__WORK REQUIRED__.
Bring together every line in the data that includes "Expand".
***** MATERIAL SHOWN
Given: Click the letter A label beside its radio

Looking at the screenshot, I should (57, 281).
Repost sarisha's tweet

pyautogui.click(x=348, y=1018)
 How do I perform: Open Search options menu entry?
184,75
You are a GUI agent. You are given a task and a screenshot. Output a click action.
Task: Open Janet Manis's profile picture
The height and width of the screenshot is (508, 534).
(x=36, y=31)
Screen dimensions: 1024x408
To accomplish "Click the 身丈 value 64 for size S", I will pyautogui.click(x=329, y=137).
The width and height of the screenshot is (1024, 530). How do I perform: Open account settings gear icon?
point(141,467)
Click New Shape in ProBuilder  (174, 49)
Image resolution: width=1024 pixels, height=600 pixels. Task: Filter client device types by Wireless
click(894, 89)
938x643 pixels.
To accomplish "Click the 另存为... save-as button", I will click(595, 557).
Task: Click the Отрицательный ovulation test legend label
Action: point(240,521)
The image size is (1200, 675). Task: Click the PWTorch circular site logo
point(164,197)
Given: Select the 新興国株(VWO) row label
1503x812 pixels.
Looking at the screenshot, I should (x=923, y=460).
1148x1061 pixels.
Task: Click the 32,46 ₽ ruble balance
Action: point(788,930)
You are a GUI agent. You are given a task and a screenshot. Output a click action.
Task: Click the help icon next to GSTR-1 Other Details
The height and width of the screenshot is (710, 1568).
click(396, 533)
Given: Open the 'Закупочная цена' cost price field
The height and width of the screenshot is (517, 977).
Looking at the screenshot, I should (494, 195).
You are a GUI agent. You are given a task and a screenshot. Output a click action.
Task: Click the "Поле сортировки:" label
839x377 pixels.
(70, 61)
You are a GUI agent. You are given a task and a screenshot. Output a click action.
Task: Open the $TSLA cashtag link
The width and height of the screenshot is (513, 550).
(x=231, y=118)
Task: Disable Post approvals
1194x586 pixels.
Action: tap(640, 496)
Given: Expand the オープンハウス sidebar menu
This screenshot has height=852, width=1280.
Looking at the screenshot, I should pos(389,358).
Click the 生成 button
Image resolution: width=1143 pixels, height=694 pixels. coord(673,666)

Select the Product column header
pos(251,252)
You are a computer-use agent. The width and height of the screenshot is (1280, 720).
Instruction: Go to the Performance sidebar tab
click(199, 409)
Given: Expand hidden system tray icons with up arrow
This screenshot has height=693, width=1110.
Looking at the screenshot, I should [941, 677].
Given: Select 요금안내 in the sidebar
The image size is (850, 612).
**********
__ANSWER FOR THE TASK__.
Given: Expand the オープンハウス sidebar menu
Given: Expand hidden system tray icons with up arrow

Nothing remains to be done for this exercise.